A trent’anni dal suo arrivo a Milano, Javier Zanetti ha ripercorso la sua carriera e i momenti più significativi della sua vita nerazzurra in un’intervista rilasciata ai canali ufficiali dell’Inter. Il vicepresidente del club ha raccontato emozioni, ricordi e riflessioni che hanno segnato il suo percorso dentro e fuori dal campo.
27/08/1995 ➡️ 30 anni fa l'esordio in Serie A di Javier Zanetti. 🗓️🖤💙 pic.twitter.com/IM4tca0QdT
— Lega Serie A (@SerieA) August 27, 2025
L’arrivo a Milano e l’amore per l’Inter
“Ricordo ancora la mia presentazione in Terrazza Martini, con Facchetti, Suarez, Bergomi e il presidente Moratti. Fu una grande emozione per me e per la mia famiglia. Mio padre e mia madre presero per la prima volta un aereo per accompagnarmi”, ha raccontato Zanetti.
Il legame con il club si è consolidato sin da subito: “Mi sono innamorato dell’Inter fin dall’inizio, dell’atmosfera e del senso di famiglia. Volevo che i tifosi, i compagni e il presidente fossero fieri di me. Dopo trent’anni siamo ancora qui, insieme”.
Le sconfitte che insegnano
Zanetti non nasconde come le delusioni abbiano avuto un ruolo importante nella sua crescita: “Le sconfitte servono sempre. La finale persa con lo Schalke e lo scudetto mancato nel 2002 mi hanno fatto capire molto. Dalla rabbia nascono nuove opportunità”.
I trofei più significativi
Oltre alla Champions League del 2010, l’ex capitano ricorda con particolare affetto la Coppa Uefa vinta a Parigi: “Avevamo perso la finale l’anno precedente e c’era grande voglia di riscatto.
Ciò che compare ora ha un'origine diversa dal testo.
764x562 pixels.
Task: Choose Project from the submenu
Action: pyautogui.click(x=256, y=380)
Segnai anche un gol importante, con la mia famiglia sugli spalti”.
Ronaldo e gli altri compagni
Sull’esperienza accanto al “Fenomeno”, Zanetti non ha dubbi: “Quello che faceva Ronaldo in allenamento era sorprendente. Era nella sua piena maturità e avere lui in squadra era un vantaggio enorme”. Tra i compagni più simpatici, invece, ha ricordato Maicon e le sue trovate con i tifosi.
La fascia e la responsabilità
“La fascia da capitano era una grande responsabilità. L’Inter è la mia famiglia e davo sempre tutto per onorare quel ruolo”.
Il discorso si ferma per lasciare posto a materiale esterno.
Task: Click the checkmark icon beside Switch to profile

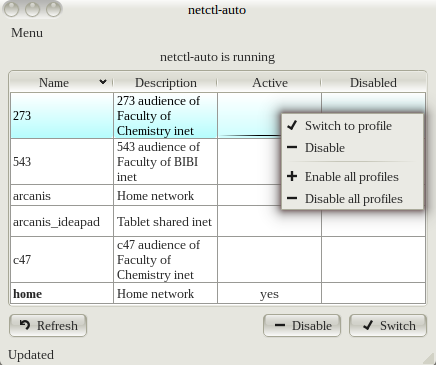Action: point(292,125)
Uno dei momenti più intensi resta la notte di Madrid: “Il pianto dopo la Champions racchiudeva tutto: il completamento di un percorso e l’abbraccio con Mourinho, sapendo che sarebbe andato via”.

Gli allenatori e lo spirito di gruppo
Tra i tecnici che più lo hanno segnato cita Simoni, definito un padre, e Mourinho, che introdusse un metodo di lavoro completamente nuovo.
Lo spirito dell’Inter, secondo Zanetti, si riassume nella celebre semifinale contro il Barcellona: “Giocammo con un uomo in meno, ma la generosità di tutti ci portò all’obiettivo”.
L’ultima partita e il futuro
L’addio al calcio rimane un ricordo indelebile: “Contro la Lazio, con lo striscione dei compagni e i bambini con la maglia numero 4. Ogni minuto che passava sentivo che si avvicinava la fine”.
Oggi, da vicepresidente, guarda avanti: “L’Inter è una promessa da mantenere. Voglio contribuire e trasmettere i valori di questo club”.
La cavalcata nel derby e il primo boato di San Siro
Se deve scegliere un’azione simbolo della sua carriera, Zanetti non ha dubbi: “La cavalcata nel derby nei minuti finali, dalla nostra area fino a quella avversaria. Rappresenta il mio modo di interpretare il calcio”.
Infine, un ricordo speciale: “La prima partita, Inter-Vicenza nel 1995. Quel boato non lo dimenticherò mai. Non avrei immaginato che sarebbe stata la prima di 858 gare con l’Inter”.